Tuesday 14 June 2011

"Think twice about who you share a car with" Says crash teen


A brave Ayrshire teenager named Sophie Bryce continues to have ongoing surgical treatments to rebuild her face after an horrific car crash involving three other people.
After receiving 83 stitches a fractured nose, cheekbone and collapsed eye socket, Sophie [16 ] still faces more surgery to readjust the metal plate inserted by doctors to mend her eye socket. 
Although the young girl still struggles with enduring the scarring the accident left her with, she has chosen to share her story in a bid to warn others and prevent the same scenario repeating itself.
Sophie Bryce and her best friend charlotte Forsyth also 16[who also suffered stitches and whiplash after the crash] had been driving around Ayrshire with friends Andrew Abraheart 20 and the driver  Junior Taylor 19.
 Taylor  receiving 9 stitches in a headwound and Abraheart fracturing his shoulder, when they crashed after overtaking too fast and hitting a dip in the road in their silver Peugeot 106 on the Maybole road in Ayrshire on the 29th of June 2010 . 
 Sophie had tragically undone her seatbelt after dropping her phone and highlights the importance of wearing a seatbelt at all times during a journey. 
Sophie wants to share her story with her peers revealing how it can happen, and did happen in the blink of an eye.
 Thankfully Sophie doesn’t remember the impact clearly and explains how her clothes had to be cut from her body while medics worked for 4 hours stabilising her condition. 
With her family and best friend visiting her in hospital, she pulled through an accident that could easily have been fatal. 
The emotional pain would prove to be another trauma as her face was disfigured with coarse grey stitches.
 The mirror in her hospital room was covered with a towel immediately after she regained conciousness, but she would have to face a full two long days of having the stitches painfully removed when the wound healed and then a lifetime ahead of having to wear heavy make up to conceal the red scar tissue. 
 When most of us would be lost in pain and fear, Sophie recalls being worried her “pa pa” would be angry with her for being there, she was also worried about the blood loss scaring her mum.
 Although the perpetrator of this accident was well above the drink drive limit and had no insurance and driving with just a PRIVISIONAL LISCENCE, he escaped with just a £580 fine that would not even cover the cost to the tax payer in medical bills. 
Sadly it is Sophie Bryce who will experience the true cost of his recklessness.
Perhaps its her pragmatic approach to things that’s enabled her to cope with it so well as she works hard in a coffee shop in Ayr, bravely facing the public every day.
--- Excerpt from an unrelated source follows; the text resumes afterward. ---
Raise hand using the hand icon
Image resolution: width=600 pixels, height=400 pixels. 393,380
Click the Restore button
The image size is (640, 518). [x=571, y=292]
She also studies at Ayr College with plans to eventually join the army in the nursing core. 
  Crosshouse hospital issue Sophie with two different foundations to cover her face with and they do the trick very well but she still has to face another operation in July 2011.
 As a deterrant Sophie wants people to see her photographs, read her story and think twice about who you share a car with.
 I commend her for seeking to make her voice heard so we all can learn from her.


Written by Margaret  MG
















Written by Margaret  MG

1 comment:

  1. A good story - tragic but educative.

    Cars are like weapons on wheels - but indeed we don't think about it most of the time. When we drive at 50 miles, we are a lethal object at risk of causing death and major injury if anything goes wrong. We should in fact get rid of cars driven by human beings - and this is exactly the conclusion many people are making these days - cars will not be driven by human hands anymore somewhere in the near future. But it is strange that we didn't start to work on this idea much earlier.